Exercise prompt =>
Beginning with the line containing "Quantity (1442, 765)" and ending with the line containing "Who we are (15, 2448)", write out each line of the records below exactly; pictures and lines outside that range are left out.

Data records =>

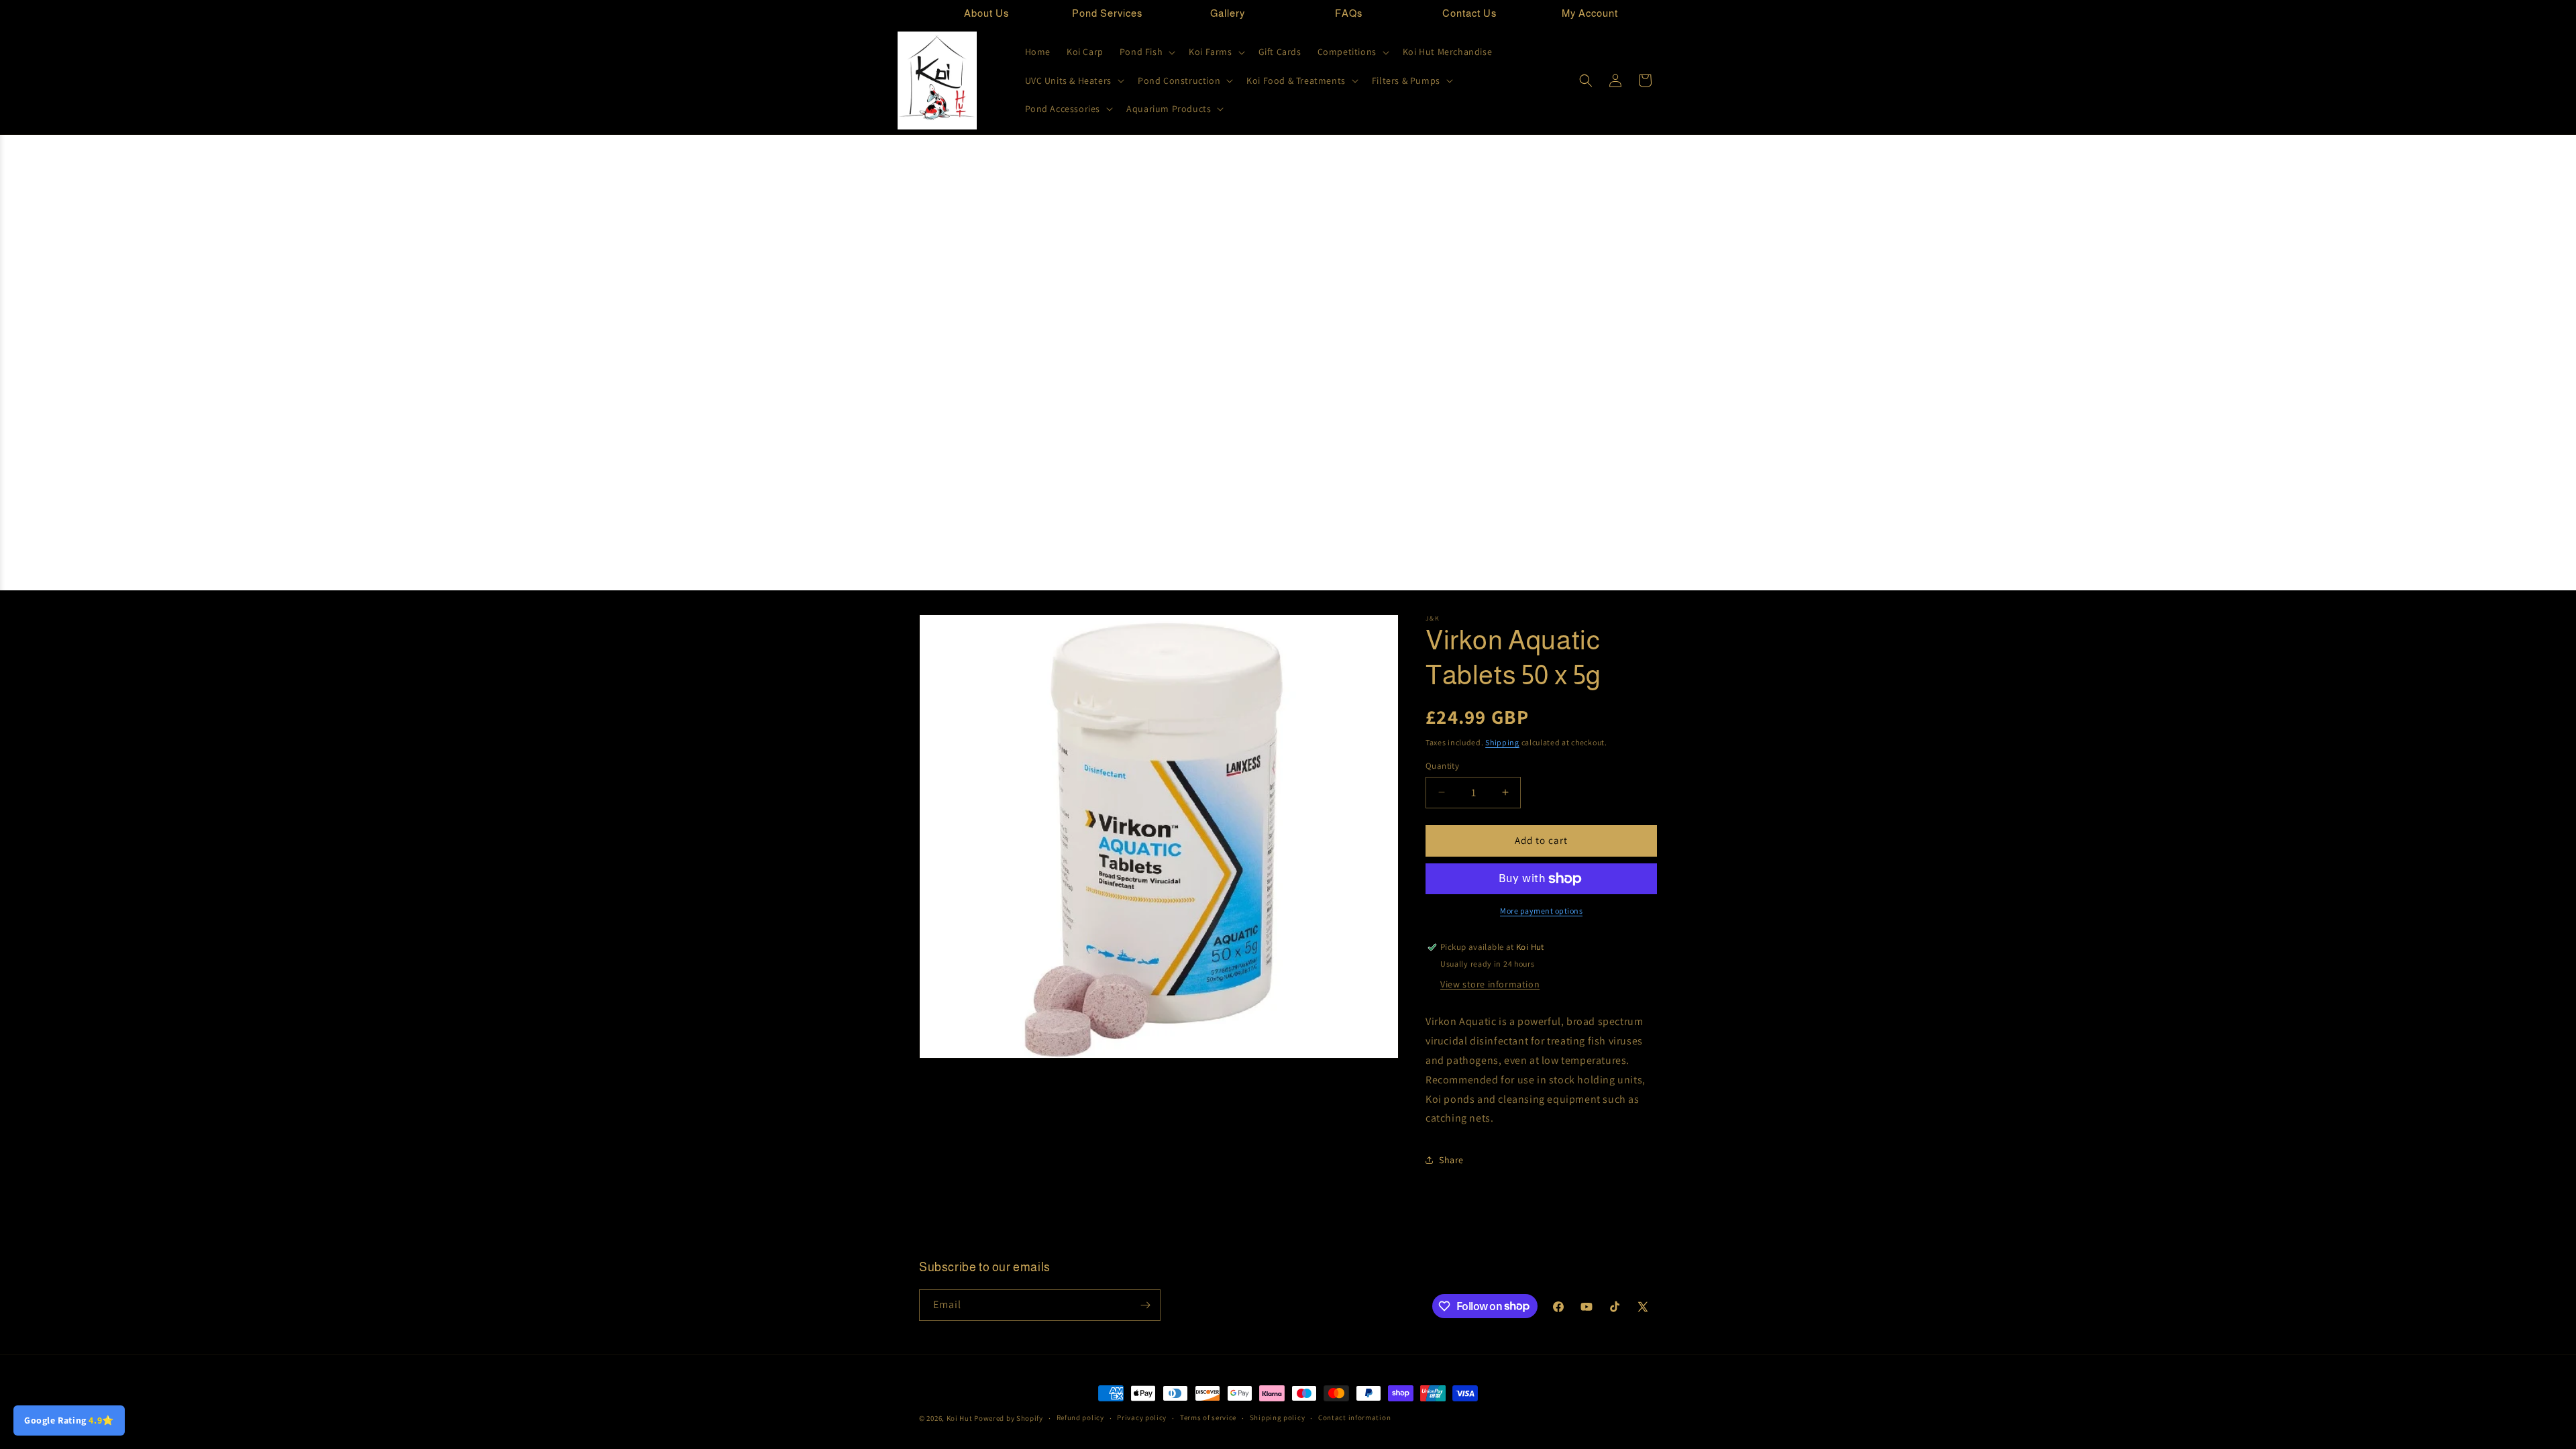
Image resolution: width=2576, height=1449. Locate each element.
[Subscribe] (1145, 1305)
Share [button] (1451, 1160)
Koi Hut (960, 1418)
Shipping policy (1277, 1417)
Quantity (1442, 765)
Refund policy (1080, 1417)
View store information (1490, 984)
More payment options (1541, 911)
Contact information (1354, 1417)
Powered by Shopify (1008, 1418)
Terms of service (1208, 1417)
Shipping (1502, 742)
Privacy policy (1142, 1417)
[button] (1146, 52)
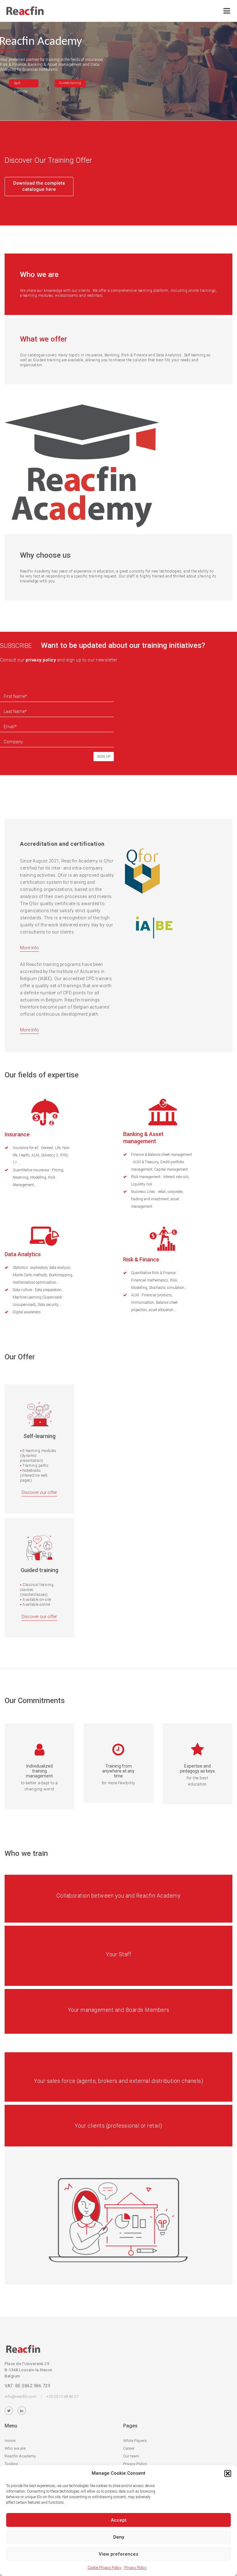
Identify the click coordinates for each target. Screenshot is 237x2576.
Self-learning (20, 84)
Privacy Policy (135, 2568)
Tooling (11, 2463)
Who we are (15, 2448)
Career (129, 2448)
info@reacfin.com (20, 2396)
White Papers (135, 2440)
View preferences (118, 2554)
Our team (131, 2456)
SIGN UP (103, 756)
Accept (119, 2520)
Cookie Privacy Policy (104, 2568)
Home (10, 2440)
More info (29, 947)
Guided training (70, 83)
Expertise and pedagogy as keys (197, 1768)
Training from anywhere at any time (118, 1771)
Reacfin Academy (20, 2456)
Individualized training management (39, 1771)
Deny (118, 2537)
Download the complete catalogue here (39, 186)
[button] (228, 2473)
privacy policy (41, 659)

Response box =>
Quantity (1442, 765)
Refund policy (1080, 1417)
View store information (1490, 984)
More payment options (1541, 911)
Contact information (1354, 1417)
Powered by Shopify (1008, 1418)
Terms of service (1208, 1417)
Shipping (1502, 742)
Privacy policy (1142, 1417)
[button] (1146, 52)
Identify the click coordinates for each target. Screenshot is 237x2576.
Self-learning (20, 84)
Privacy Policy (135, 2568)
Tooling (11, 2463)
Who we are (15, 2448)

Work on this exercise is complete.